→ Task objective: Once the line with "Référencement Google (341, 2060)" is found in the entries below, print it and each following line exactly, stopping after the line with "[Find us on YouTube] (220, 1245)"; print nothing else.

→ Pixel coordinate grounding data:
((

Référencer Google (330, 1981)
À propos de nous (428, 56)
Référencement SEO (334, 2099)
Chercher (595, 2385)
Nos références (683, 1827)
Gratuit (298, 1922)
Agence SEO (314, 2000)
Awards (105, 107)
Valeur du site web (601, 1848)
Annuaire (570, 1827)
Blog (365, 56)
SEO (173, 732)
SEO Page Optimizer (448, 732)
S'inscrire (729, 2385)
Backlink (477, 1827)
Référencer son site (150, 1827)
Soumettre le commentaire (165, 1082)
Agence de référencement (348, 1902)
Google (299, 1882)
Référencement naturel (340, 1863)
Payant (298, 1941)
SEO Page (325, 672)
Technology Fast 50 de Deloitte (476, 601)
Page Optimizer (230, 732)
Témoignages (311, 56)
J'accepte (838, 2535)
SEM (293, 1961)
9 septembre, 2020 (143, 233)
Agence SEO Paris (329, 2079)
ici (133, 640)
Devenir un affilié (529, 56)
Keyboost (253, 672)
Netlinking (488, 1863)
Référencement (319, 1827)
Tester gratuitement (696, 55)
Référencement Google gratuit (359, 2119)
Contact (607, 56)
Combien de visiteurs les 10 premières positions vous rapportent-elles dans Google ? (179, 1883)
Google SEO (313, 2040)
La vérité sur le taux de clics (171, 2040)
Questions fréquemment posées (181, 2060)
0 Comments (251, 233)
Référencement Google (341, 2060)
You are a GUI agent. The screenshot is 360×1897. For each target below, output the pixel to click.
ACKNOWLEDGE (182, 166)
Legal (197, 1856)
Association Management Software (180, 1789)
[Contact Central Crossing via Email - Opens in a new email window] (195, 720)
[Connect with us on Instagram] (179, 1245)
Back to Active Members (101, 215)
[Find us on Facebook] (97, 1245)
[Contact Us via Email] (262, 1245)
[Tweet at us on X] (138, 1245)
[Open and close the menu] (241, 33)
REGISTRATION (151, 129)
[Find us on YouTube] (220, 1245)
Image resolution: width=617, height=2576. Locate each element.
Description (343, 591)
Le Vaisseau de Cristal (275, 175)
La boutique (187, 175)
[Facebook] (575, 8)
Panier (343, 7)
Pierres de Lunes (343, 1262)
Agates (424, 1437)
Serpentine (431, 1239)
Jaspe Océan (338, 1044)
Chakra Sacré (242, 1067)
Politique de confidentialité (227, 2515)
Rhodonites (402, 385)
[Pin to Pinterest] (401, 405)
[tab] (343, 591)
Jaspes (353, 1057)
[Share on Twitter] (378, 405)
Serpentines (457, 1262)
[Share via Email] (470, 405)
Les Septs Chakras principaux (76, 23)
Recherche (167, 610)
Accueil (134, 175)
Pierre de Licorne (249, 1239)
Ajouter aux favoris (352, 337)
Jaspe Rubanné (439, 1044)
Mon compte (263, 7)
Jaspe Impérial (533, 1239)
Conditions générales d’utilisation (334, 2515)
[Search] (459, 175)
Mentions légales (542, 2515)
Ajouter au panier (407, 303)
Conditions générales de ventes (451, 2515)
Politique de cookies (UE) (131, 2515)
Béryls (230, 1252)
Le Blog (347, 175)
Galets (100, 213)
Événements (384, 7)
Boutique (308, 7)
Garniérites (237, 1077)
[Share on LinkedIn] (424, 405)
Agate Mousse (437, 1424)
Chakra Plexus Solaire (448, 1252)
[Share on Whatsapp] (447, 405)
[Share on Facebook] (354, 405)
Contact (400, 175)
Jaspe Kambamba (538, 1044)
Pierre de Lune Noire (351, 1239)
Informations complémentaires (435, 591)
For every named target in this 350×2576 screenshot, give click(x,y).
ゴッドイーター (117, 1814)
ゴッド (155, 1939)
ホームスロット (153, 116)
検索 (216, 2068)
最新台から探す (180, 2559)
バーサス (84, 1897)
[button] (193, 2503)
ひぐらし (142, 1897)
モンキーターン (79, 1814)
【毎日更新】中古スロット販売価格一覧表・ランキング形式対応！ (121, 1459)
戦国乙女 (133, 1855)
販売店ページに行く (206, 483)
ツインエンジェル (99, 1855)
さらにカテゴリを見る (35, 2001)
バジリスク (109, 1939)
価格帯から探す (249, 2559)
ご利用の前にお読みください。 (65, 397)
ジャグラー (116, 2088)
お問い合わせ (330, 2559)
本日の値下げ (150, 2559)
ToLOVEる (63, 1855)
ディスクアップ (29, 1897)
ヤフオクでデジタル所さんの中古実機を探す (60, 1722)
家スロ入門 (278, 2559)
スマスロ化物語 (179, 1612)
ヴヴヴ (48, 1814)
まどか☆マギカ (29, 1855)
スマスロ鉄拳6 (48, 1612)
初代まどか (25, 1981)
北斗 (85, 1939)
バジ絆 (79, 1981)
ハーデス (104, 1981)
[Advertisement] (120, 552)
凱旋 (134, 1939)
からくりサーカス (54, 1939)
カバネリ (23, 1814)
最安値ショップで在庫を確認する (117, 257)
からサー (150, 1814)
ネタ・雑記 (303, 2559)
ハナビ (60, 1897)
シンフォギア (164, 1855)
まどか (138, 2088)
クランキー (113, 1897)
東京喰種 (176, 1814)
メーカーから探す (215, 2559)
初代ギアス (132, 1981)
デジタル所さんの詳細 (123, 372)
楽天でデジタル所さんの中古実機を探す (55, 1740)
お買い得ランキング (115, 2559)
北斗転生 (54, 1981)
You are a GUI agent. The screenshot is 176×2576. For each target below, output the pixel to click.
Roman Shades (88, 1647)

))

→ Task result:
Référencement Google (341, 2060)
You are a GUI agent. The screenshot is 360×1897. For each target below, output the pixel to click.
ACKNOWLEDGE (182, 166)
Legal (197, 1856)
Association Management Software (180, 1789)
[Contact Central Crossing via Email - Opens in a new email window] (195, 720)
[Connect with us on Instagram] (179, 1245)
Back to Active Members (101, 215)
[Find us on Facebook] (97, 1245)
[Contact Us via Email] (262, 1245)
[Tweet at us on X] (138, 1245)
[Open and close the menu] (241, 33)
REGISTRATION (151, 129)
[Find us on YouTube] (220, 1245)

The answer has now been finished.